## [Alıntılanan Metin]
────────────────────

Teknik adamların, oyuncuların ve de hakemin hatalarına rağmen deneyimli Trabzonspor'un ve genç Galatasaray'ın kapışması son senelerde görülmedi.

Futbol adına her güzellikten bir tutam, bir buse sunulan dünkü maç 'NEYDİ O GECE' diye anılacak, hafızalardan silinmeyecektir diye düşünüyorum...

Gelelim 8 resmî maçtan sonraki Trabzonspor'un karnesine...

Maçtan önce bütün motivasyonlara, asarız keserizlere, 3 ten aşağı olmazlara, daha ileri gidip bugünü 17-20 sene öncesiyle kıyaslayıp kendilerini dev aynasında görenlere, gösterenlere diyorum ki; hani bana 'sen dünü bırak bugüne bak' diyorsunuz ya ben öyle demiyorum.

Şayet dünle kıyaslama yapacaksanız bir sezonda hem de Avni Aker'de 7 gol yiyip şampiyon olacaksınız hatırlatayım dedim.

Yine söylüyorum daha ligin 4. haftası bu gürültü niye? Evet Trabzonspor takımı teknik ve deneyimli oyuncu grubundan oluşmuş şampiyon adayı bunlara eyvallah ancak bir dizi eksiklerle süre geliyor.

Bordo Mavilili forvetler bireysel ataklarla rakip ceza alanında sonuç arıyorlar.

Bir an önce bu sevdadan vazgeçip organize ataklara dönmeliler ki bu da takım oyunu ile mümkündür.

────────────────────

## [Verilen Malzeme]
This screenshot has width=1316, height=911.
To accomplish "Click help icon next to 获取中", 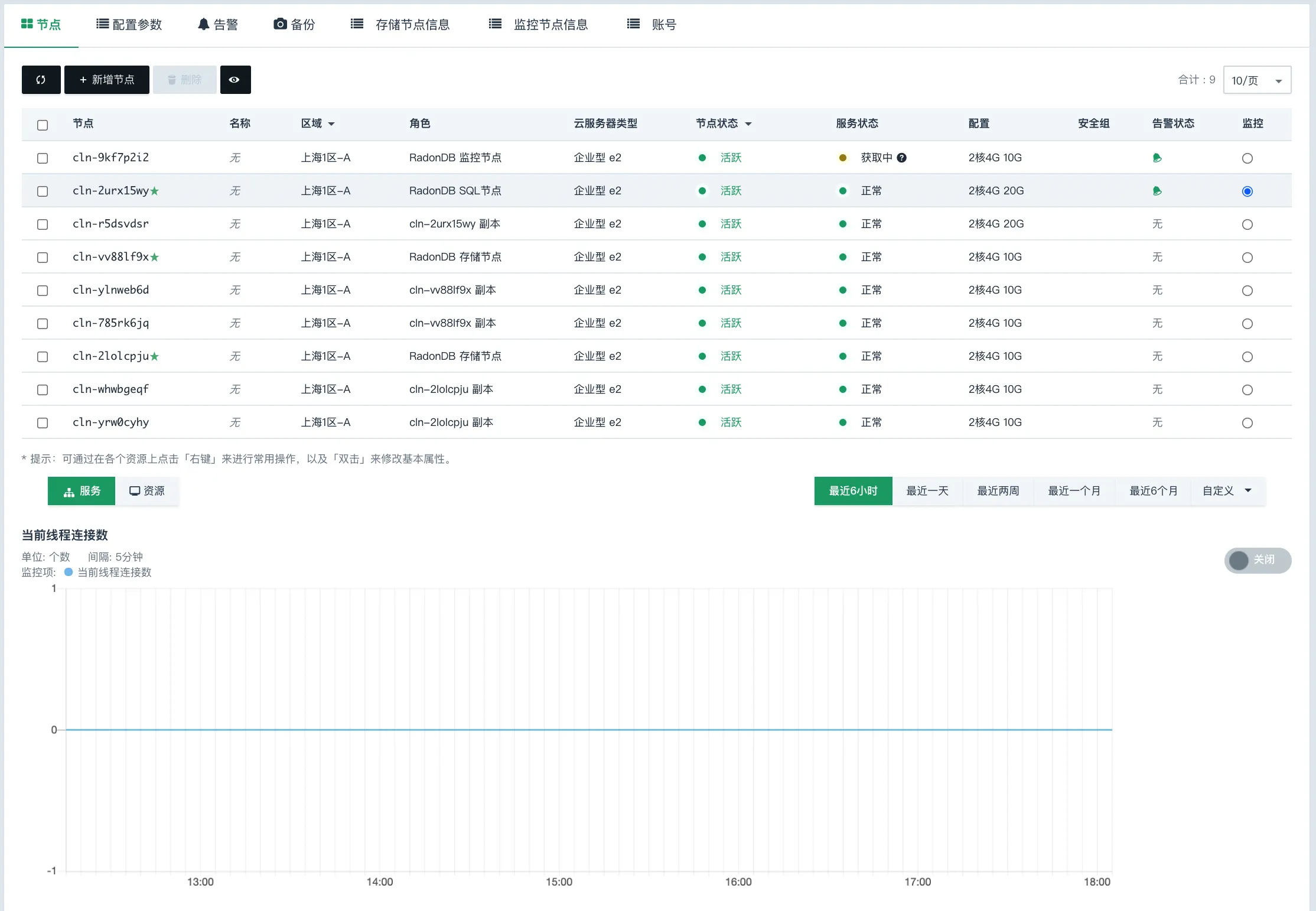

────────────────────

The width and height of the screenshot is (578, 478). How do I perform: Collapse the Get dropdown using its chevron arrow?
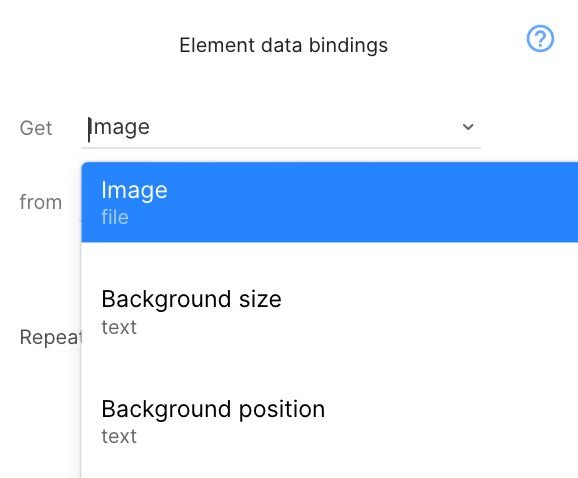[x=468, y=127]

────────────────────

## [Görevler]
1. Trabzonspor yazısına göre Bordo Mavili forvetler rakip ceza alanında sonucu nasıl arıyor?
2. Trabzonspor yazısını son cümlesinden sonra sürdürün.

## [Cevaplar]
1. Bireysel ataklarla arıyorlar.

2.
Belki abartılı bulacaksınız ama Trabzonspor 5 geri, 5 ileri  oynamaya çalışırken Berat da S.O.S çekiyor.

Abdülkadir Parmak ise yedek kulübesinde 'ya sabır ne bitmez bir cezaymış bu' diyor.

O oyun anlayışının dışında takım 70. dakikadan sonra nedeni yaş mıdır fizik kondisyon eksikliği midir?

Oyundan iyice düşüyorlar. Son sözlerim diyorlar ki 'Avcı 40. dakika sihirli dokunuşlar yapıp oyuna ortak oldu.' Bende diyorum ki hoca kendi seçim hatasından takımı 9 kişi oynattı ve devreye 5 kala hatasını düzeltti. Düzeltti düzeltmesine de hani 80.dakikadan önce oyuncu değişmek lügâtımda yoktura sadık kalıp da 5 dakika daha o oyuncuları dışarı almayıp seyirciye yuhalatmasaydın olmaz mıydı?

İşte bazı hocalar oyunun sonunda oyuncuyu dışarı alıp alkışlatırlar.

Bazıları da oyuncuyu dışarı alıp yuhalatırlar.

Bakın sevgili taraftarlar hiç kimse kimseden daha çok Trabzonsporlu değildir olamaz da.

YORUM SİZİN...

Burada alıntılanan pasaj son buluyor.